## Task
Beginning with the line that holds "The image size is (1069, 862)." and ending with the last line below, please copy every line exactly, add nothing, and leave out the pictures.

(Stored records)

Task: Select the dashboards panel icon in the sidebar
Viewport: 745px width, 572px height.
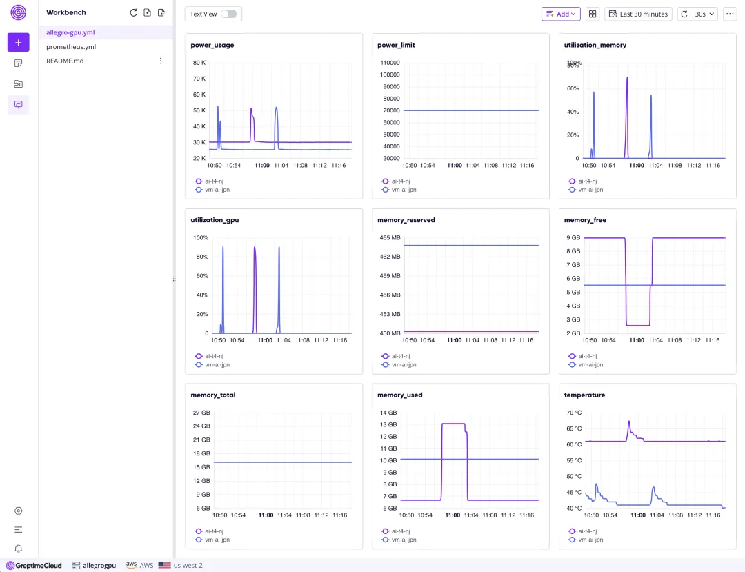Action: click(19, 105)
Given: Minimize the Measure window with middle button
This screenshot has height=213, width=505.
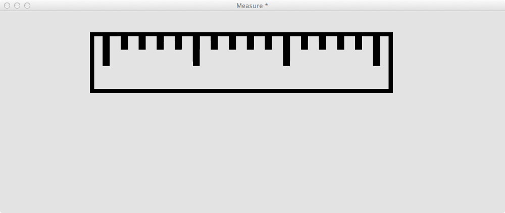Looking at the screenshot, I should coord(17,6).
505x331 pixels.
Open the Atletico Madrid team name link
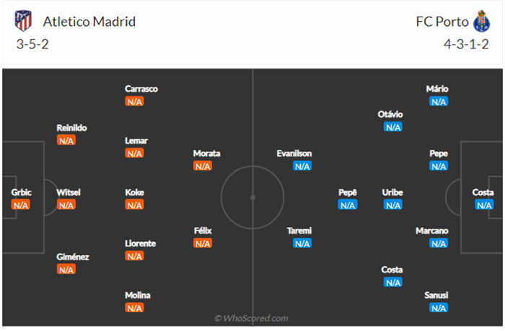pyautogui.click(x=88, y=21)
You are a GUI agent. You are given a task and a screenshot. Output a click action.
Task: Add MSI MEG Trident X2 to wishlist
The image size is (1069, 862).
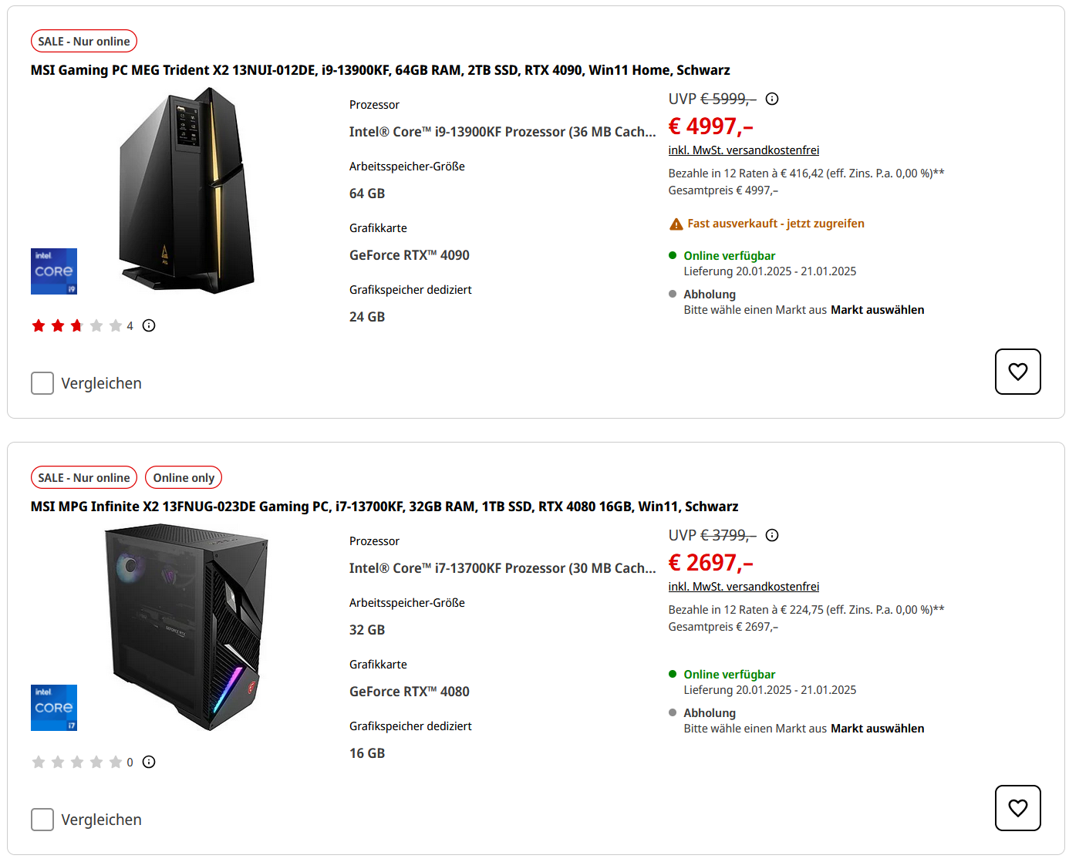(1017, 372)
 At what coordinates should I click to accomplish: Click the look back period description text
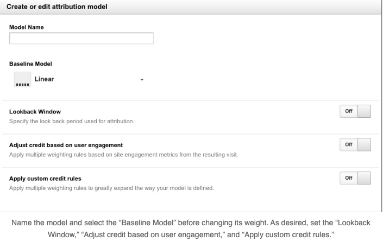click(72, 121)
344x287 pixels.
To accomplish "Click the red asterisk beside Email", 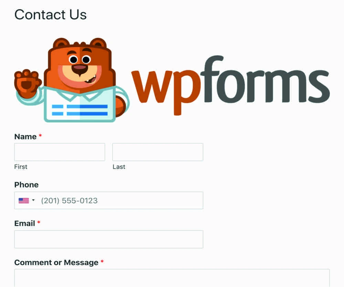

## Response box
The image size is (1069, 862).
(1017, 372)
 At what coordinates should I click to accomplish: Click the look back period description text
click(72, 121)
344x287 pixels.
To accomplish "Click the red asterisk beside Email", 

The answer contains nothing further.